WHAT TO WORK ON:
**1)** In the fread thread below, which data.table version added col.names?
**2)** Shorten the paragraph of the fread thread that begins "I'm importing read.csv calls to fread" into a single sentence that keeps its main facts.

EXCERPTED TEXT:
Reputation: 313
col.names was added on data.table 1.9.6 so issue is over and everyone super happy :) I think I can now convert all my read.csv calls to fread calls without worries of destruction
using data.table 1.9.4
I'm importing read.csv calls to fread due to HUGE performance improvements we've noticed. Most issues I can handle but I've reached a point where I'm clueless and wonder if anyone has an elegent solution.
My problem is that I have named colClasses but the input has no header (it's a grep function), here's a silly example to make sense:
males.students <- read.csv(pipe("grep Male students.csv"),
col.names=c("id", "name", "gender"),
colClasses=(id="numeric"))
now in fread I still want the named colClasses but I have no col names so just using
males.students <- fread("grep Male students.csv"),
colClasses=(id="numeric"))
fails with
Column name 'id' in colClasses[[1]] not found
How can I fix that? are there plans to add col.names?
Upvotes: 4
Views: 1889
Reputation: 9621
Answering the original question, if the problem is that grep
removes the header, you could use awk
instead, to print the first line and any lines containing "Male":
fread("awk 'NR==1 || /Male/' students.csv"), colClasses=(id="numeric"))
This might help people that still use the old version of data.table
.
Upvotes: 0
Reputation: 49448
Add the names in the command line:
fread('echo "id,name,gender"; grep Male students.csv', colClasses = c(id='numeric'))
Upvotes: 3

STORED ROWS:
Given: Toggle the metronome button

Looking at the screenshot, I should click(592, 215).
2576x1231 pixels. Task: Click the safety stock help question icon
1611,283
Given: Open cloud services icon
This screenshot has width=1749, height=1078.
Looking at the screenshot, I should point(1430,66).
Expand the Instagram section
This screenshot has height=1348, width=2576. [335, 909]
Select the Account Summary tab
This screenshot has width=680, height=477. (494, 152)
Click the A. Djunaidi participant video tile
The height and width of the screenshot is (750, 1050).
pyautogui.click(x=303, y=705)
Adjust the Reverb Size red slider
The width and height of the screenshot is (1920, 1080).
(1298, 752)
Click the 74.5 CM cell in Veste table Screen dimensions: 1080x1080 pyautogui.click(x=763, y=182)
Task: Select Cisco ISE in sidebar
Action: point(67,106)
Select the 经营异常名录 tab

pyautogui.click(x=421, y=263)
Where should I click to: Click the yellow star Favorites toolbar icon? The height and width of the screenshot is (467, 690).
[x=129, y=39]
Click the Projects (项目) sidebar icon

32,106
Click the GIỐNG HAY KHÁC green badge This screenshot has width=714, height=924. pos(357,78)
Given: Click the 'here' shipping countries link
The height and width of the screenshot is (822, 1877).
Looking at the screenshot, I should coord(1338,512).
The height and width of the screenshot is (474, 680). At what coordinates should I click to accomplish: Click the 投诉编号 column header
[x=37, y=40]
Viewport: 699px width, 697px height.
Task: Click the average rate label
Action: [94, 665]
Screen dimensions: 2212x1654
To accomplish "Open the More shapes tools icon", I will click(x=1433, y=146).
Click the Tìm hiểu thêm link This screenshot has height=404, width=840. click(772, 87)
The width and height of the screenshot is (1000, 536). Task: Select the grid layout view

FINAL ANSWERS:
**1)** Version 1.9.6.

**2)** The poster is moving read.csv calls to fread for its large performance gains and can handle most issues, but is stuck on one and is asking for an elegant solution.